David Braga é CEO da Prime Talent. Professor da Fundação Dom Cabral, Presidente da ABRH-MG, Presidente do Conselho de Administração do ChildFund Brasil e Vice Presidente do Conselho de RH da ACMINAS

Entre facções e feudos internos: lições da guerra no Rio para a governança corporativa

Publicado em 03/11/2025 às 17:23.

O recente episódio no Rio de Janeiro, que terminou com a morte de dezenas de criminosos durante uma operação policial, expôs novamente um dilema que ultrapassa a segurança pública. A ação, considerada eficaz sob o ponto de vista operacional, desarticulou parte de uma facção que impunha medo a comunidades inteiras. Ao mesmo tempo, gerou comoção em parte da sociedade e foi retratada por setores da imprensa como um suposto “massacre”. O caso reacende o debate sobre ética, valores e a complexidade de se analisar um fato sem compreender seu contexto,o que, aliás, se repete no mundo corporativo.

Vivemos tempos em que o certo e o errado parecem trocados de lugar, e onde a empatia seletiva se sobrepõe à racionalidade. No ambiente empresarial, a lógica não é tão diferente: líderes e equipes frequentemente tomam decisões a partir de percepções parciais, sem compreender o todo. Julgam profissionais sem analisar fatos, interpretam comportamentos sem contexto e, com isso, constroem injustiças que corroem a confiança e a cultura organizacional.

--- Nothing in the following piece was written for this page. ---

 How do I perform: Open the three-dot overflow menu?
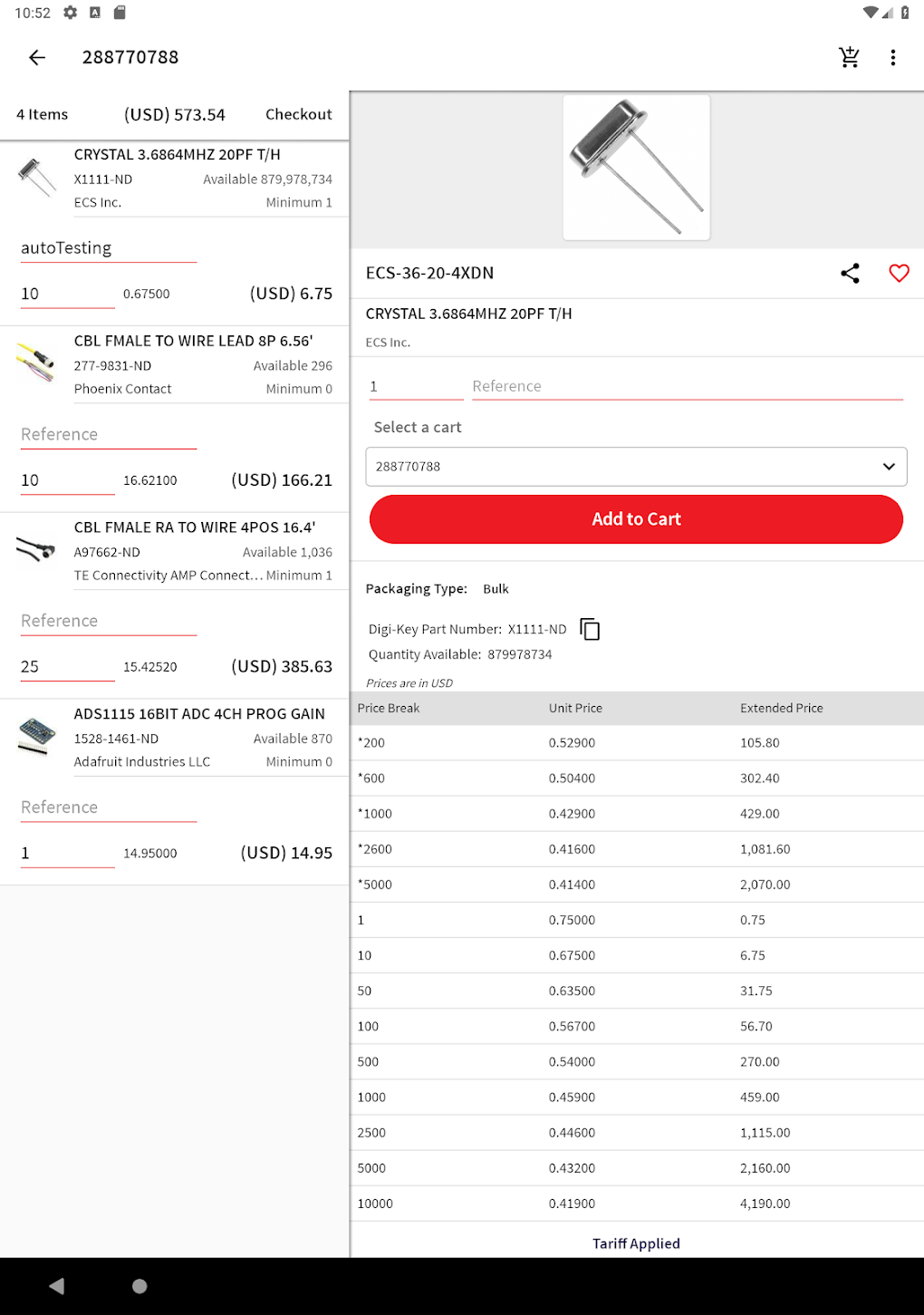coord(893,57)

A operação no Rio e a rotina corporativa têm em comum a falta de profundidade na leitura dos acontecimentos. Assim como parte da mídia tratou a ação policial de forma reducionista, muitas empresas reagem a sintomas e não às causas. O resultado é a perda de credibilidade, seja de uma instituição pública, seja de uma liderança empresarial. Nas corporações, isso se traduz em decisões apressadas, demissões mal avaliadas, promoções equivocadas e uma cultura baseada em julgamentos rasos. A consequência é clara: ambientes mais inseguros, desengajados e propensos ao conflito.

Outro ponto de convergência está nos valores. A sociedade precisa recuperar parâmetros morais claros para distinguir justiça de impunidade; as empresas, por sua vez, devem reforçar a coerência entre discurso e prática. Não adianta defender propósito e ética nos discursos enquanto se tolera injustiça, favoritismo ou falta de transparência nas decisões internas. A mesma maturidade que se exige do Estado para equilibrar firmeza e humanidade é a que se espera das organizações para unir resultado e respeito.

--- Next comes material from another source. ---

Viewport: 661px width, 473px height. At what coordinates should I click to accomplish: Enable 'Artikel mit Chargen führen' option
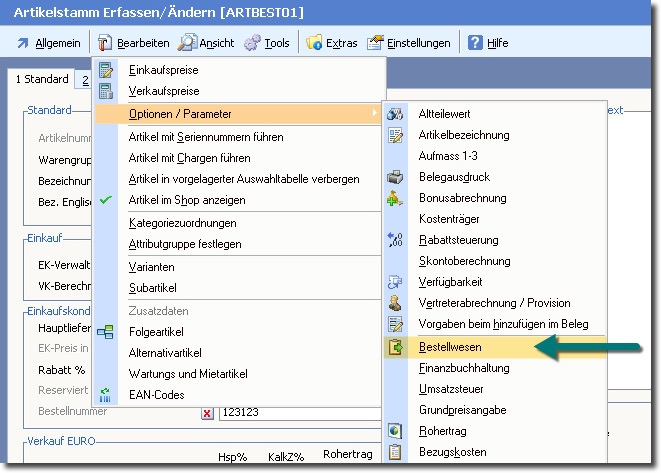coord(189,158)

No campo da segurança pública, nenhuma morte deve ser celebrada, mas é preciso reconhecer a diferença entre proteger vidas e ser conivente com o crime. Da mesma forma, nas empresas, é necessário distinguir empatia de complacência. O desafio é agir com equilíbrio: entender o contexto, buscar a verdade e tomar decisões baseadas em fatos, não em emoções ou conveniências.

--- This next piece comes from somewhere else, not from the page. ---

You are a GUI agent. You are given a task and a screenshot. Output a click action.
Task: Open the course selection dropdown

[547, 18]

Tanto no Brasil real quanto no corporativo, o que está em jogo é a ética como fundamento de convivência e progresso. Julgar sem compreender, atacar sem conhecer, decidir sem investigar; tudo isso mina a credibilidade e impede qualquer transformação sustentável. Seja nas ruas ou nos escritórios, o país e suas empresas precisam de mais profundidade, coerência e coragem para encarar a complexidade dos fatos sem perder o senso de justiça. Porque, no fim, o que está em disputa é o mesmo valor essencial: a integridade.